Every April 2, Autism Speaks, an advocacy organization, encourages landmarks to “Light It Up Blue” — adding or tinting external lights as a sign of solidarity. The Empire State Building, the Tokyo Tower, the Nelson Mandela Bridge and even Brazil’s titanic Christ the Redeemer statue were among the landmarks that participated Thursday.

But even during a day and month devoted to autism-related events (April is “Autism Awareness Month”), people with autism tend to be left out. In advocacy efforts and in survey research, the voices of people with autism are frequently drowned out by neurotypical people speaking about autism.

Autism Speaks is a controversial organization. Autistic activists have taken the organization to task for the absence of people with autism on its board, the organization’s focus on finding a cure, and ad campaigns that equate autism with kidnapping or tell parents that autism “will make sure your marriage fails.” Autism Speaks tends to appeal to parents of children with autism or the public, while people with autism form separate organizations to advocate for their interests.

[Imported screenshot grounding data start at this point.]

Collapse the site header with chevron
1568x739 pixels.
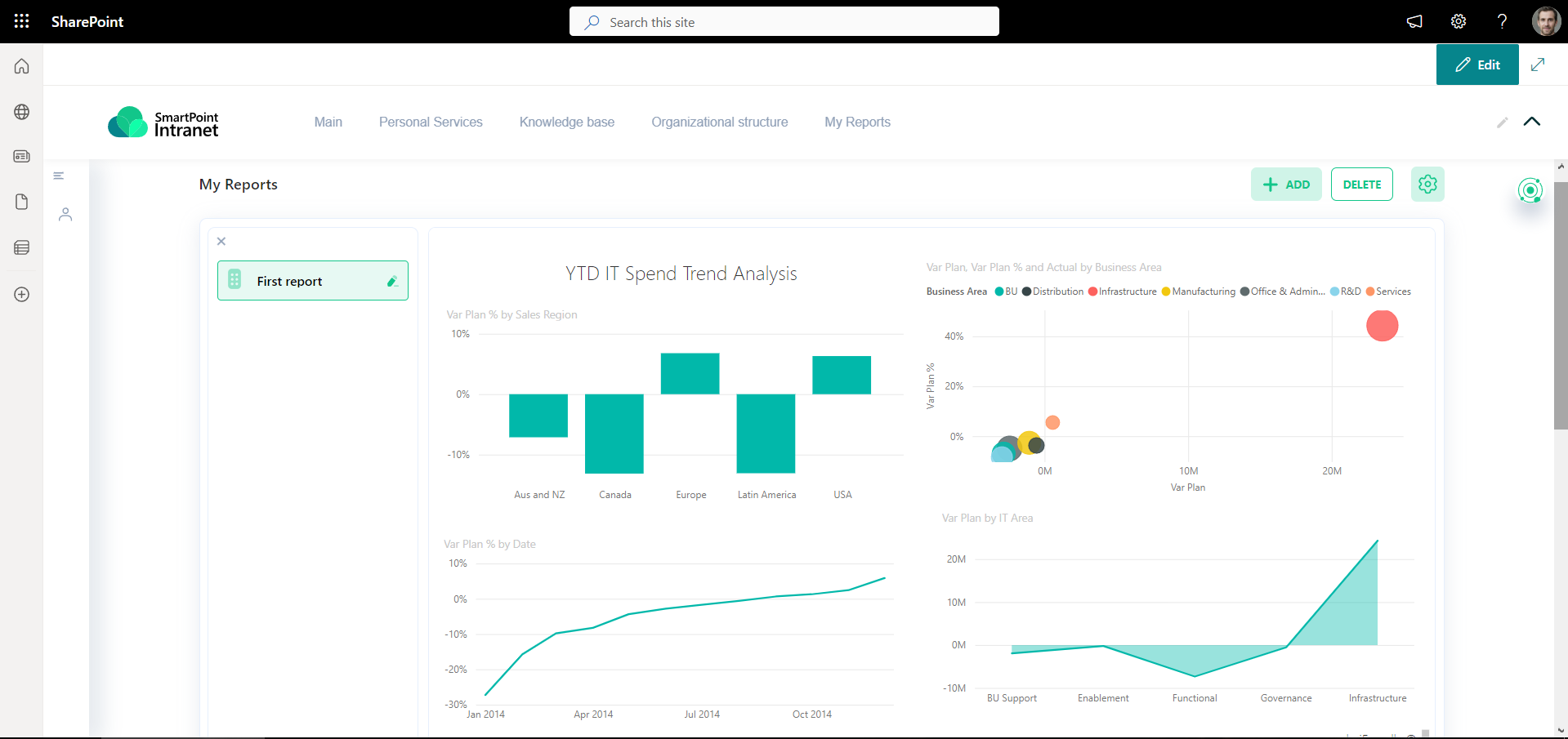pyautogui.click(x=1532, y=122)
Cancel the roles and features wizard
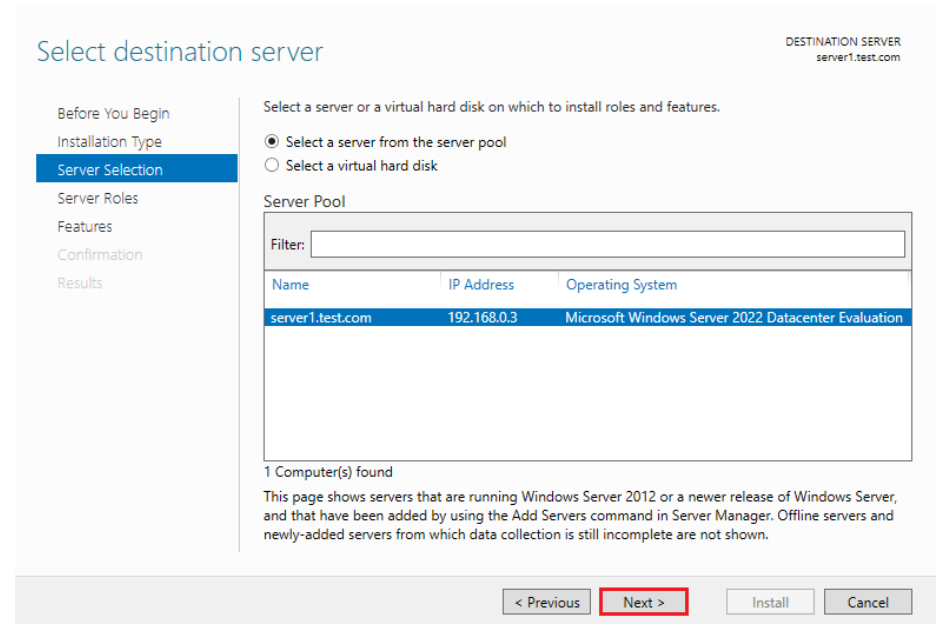945x627 pixels. point(868,602)
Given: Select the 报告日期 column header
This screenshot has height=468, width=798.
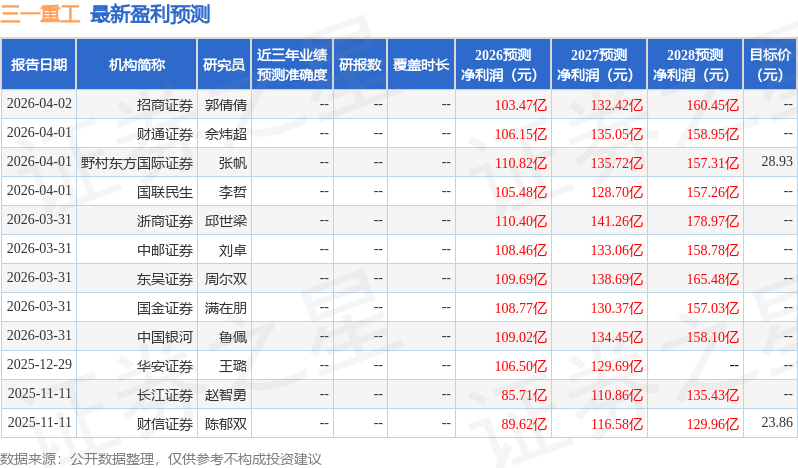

There’s plenty of medical research on autism, but there are few surveys of people with autism. It’s not for a lack of possible respondents — the federal Centers for Disease Control and Prevention estimate that 1 percent of Americans meet the criteria for autism spectrum disorder. But it’s still rare to see people with autism being asked about their experience.

The National Autistic Society surveyed 1,400 families affected by autism in 2006 (“B is for Bullied“), but, by design, the study did not speak to adults with autism, because the researchers’ focus was on schools. For the main survey, parents spoke for their children, and 28 children with autism were chosen to be interviewed individually.

Ari Ne’eman, president of the Autistic Self Advocacy Network, sees a lack of survey research as an example of misplaced priorities in autism research, which he thinks largely ignore the needs of adults. “We need to see needs met across the whole lifespan,” Ne’eman said.

A 2012 study published in Developmental Psychology (“Deficit, Difference, or Both? Autism and Neurodiversity“) was one of few to ask people with autism about their experiences and wishes; it surveyed a mix of self- and officially diagnosed people with autism about how they experienced their autism, how they felt people with autism should be parented and how they preferred for people to refer to them (“autistic person” versus “person with autism”). The study relied on word of mouth and advertisements to recruit participants, rather than a more rigorous and representative sampling technique.

Pulling off representative surveys of people with autism isn’t just a matter of placing more robocalls. Conventional surveys cannot be completed by nonspeaking people with autism or those with severe communications impairments. But if organizations are looking for a model, Ne’eman recommends the National Core Indicators project, which has surveyed people with autism as part of its project to assess surveys for people with developmental disabilities.1 To conduct its surveys, NCI uses assistive technology, in-person interviews and other modifications to reach each person in the study.

What really needs illumination aren’t landmarks in a general awareness campaign, but the specific views and needs of people with autism.

Footnotes

  1. The National Core Indicators project is not a representative survey of people with autism; it targeted only those categorized as developmentally disabled.

Leah Libresco is a former news writer for FiveThirtyEight.